First, I should tell all of you that the national language is Kiswahili. We usually call it Swahili in the west, but it's proper name is Kiswahili. It's quite an easy language to learn. I've actually picked up on quite a few words (as some of you have noticed if I emailed you or responded to your questions with some random kiswahili thrown in the sentence). I'm actually going to take it upon myself to learn kiswahili for a couple of reasons. One: my research - when some Rotarians referred me to a website that relates to my research, I was thrilled that it was so easy to get information! But then, once on the website, I realized that it was entirely in Kiswahili. This is a hiccup in my research plans but not so much that I'm going to have to alter my research methods. I'm just going to have to learn how to read and speak it. Hakuna Matata! Two: Tanzanians are great at speaking kiswahili, but not so much at speaking english. It's hard for me to be understood and for me to undestand them. Even though english is the official second language, it's clearly not widely used among Tanzanians. So, it would be in my best interest to learn kiswahili for the sake of getting around the country.  The best part about learning kiswahili is that I don't have to change my voice in order to speak it! If you have ever learned a language like French or Spanish, you know that there are some words or phrases that require you to alter the tone of your voice in order to mean  one thing or the other. In kiswahili, the way it's spelled is the way it sounds.

I was also so shocked at how polite the Tanzanians are. After every verbal exhange, a person will say "Asante Sana" which means "Thank you very much". Often times, I felt so weird saying it after every little thing, but that's the way it is in TZ. People are generally more laid back a polite. This made me question the culture of TZ, why was everyone so laid back? And I recalled some of the readings I had come across for my research and even some conversations with some Tanzanian Rotarians about the history of Tanzania. I know not many people like history and all that boring stuff so I'll keep it simple.

Tanganyika ( it was not called Tanzania until Tanganyika and Zanzibar united in 1964) was colonized by the Germans, then practically sold to the British. In 1961, Tanganyika got it's independence from the British much like how Uganda and Kenya did a few years later, by the British setting up their constitution and putting a system in place that would allow the people to continue to function as a country. The first independent government functioned as a socialist government in order to ensure equality to all of it's people.

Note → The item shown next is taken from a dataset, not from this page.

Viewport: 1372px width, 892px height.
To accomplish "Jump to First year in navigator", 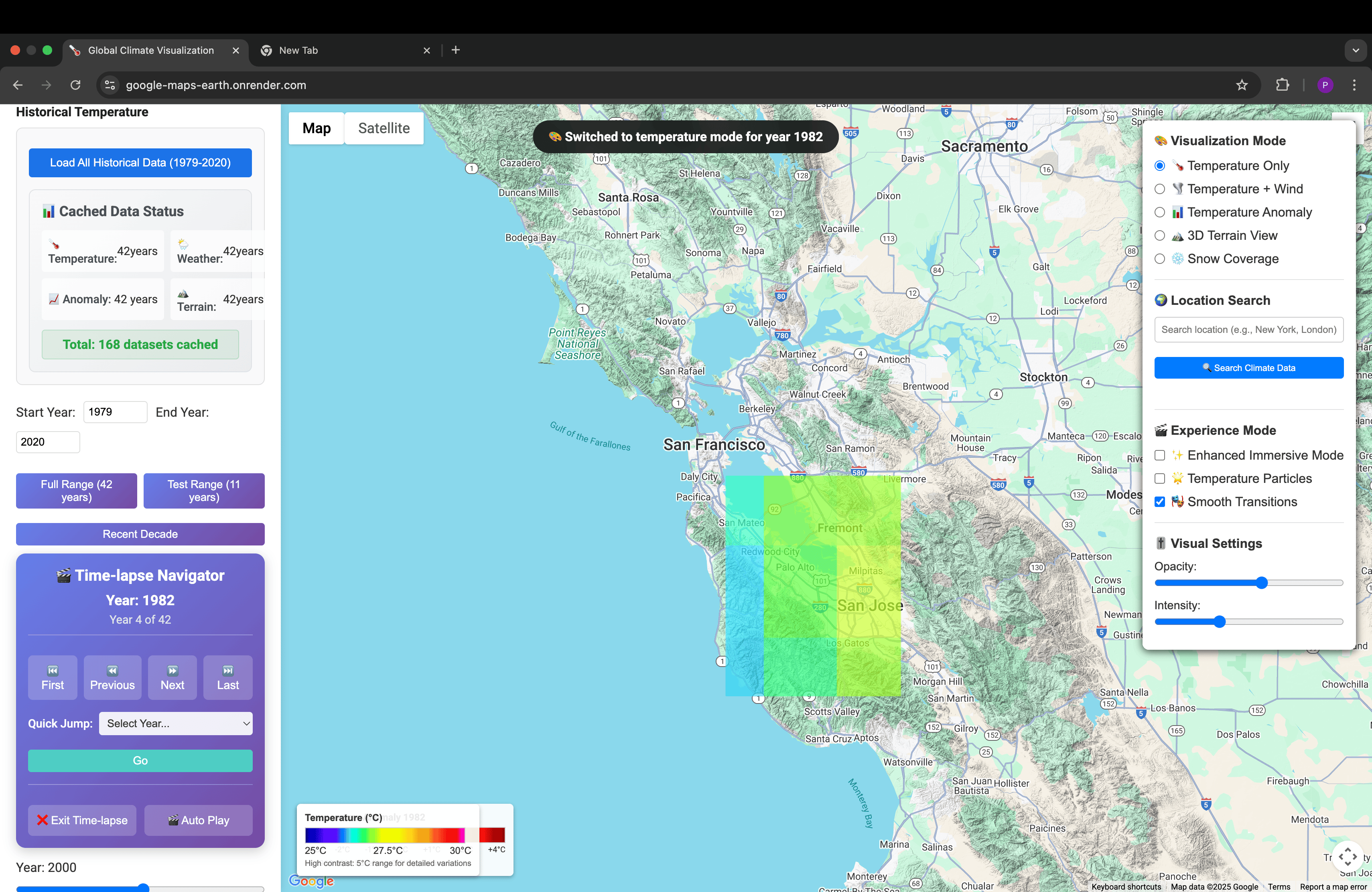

That didn't really work out as great as they had hoped, so the president stepped down and handed over the power to a more democratic government.  Those socialist ways are still in place, so to speak. An example of this is that the TZ government owns all the land and a person just rents the land from the government for about 99 years.  Interesting isn't it? It is to me, mainly because I attributed the laid back mentality of the people to the government's power.  Why should a person stress out about things when the government is going to take care of it all? That question sounds very similar to some debates over government assistance in the U.S. doesn't it?

Statue of a Maasai warrior.
Another interesting thing about TZ is the culture...which has been lumped into one big pot.  I know this seems confusing, so I'm going to compare TZ to Uganda. Uganda has kingdoms and tribes and clans. One can belong to the Buganda kingdom, or be an Acholi or Bokica (pronounced Bo-chi-ka in central Uganda). But, in Tanzania...you're first and foremost a Tanzanian. THEN you're a part of a tribe, but even then, the tribes don't have such a strong hold on a person as it does in Uganda. I was fascinated by this, not just because it directly related to my research, but mainly because for the first 2 months of the scholarship year, I had been in an country where I constantly was asked which tribe I belonged to or asked if I was Bokica or Buganda. The only question  I was asked in TZ about my origins was if I was Kenyan and Rastafarian. I did see plenty of Maasai warriors in the traditional Maasai wardrobes as security guards, but that's about as much historical culture I witnessed in TZ.

All in all, Tanzania is a beautiful country. I realize that I have so much more to write about the country and it's relations to Zanzibar in particular, so I'll save that for another post.  If you're planning on visiting TZ to go to the beach, go on a safari to Serengity or do what almost every mzungu does and climb Kilimanjaro, make sure to learn a little Kiswahili. Even if you mess up with the words, they're so kind that they'll help you learn. With the kindness of the people, the beautiful landscape, and great food, you too will be singing hakuna matata like Timon and Pumba in the Lion King.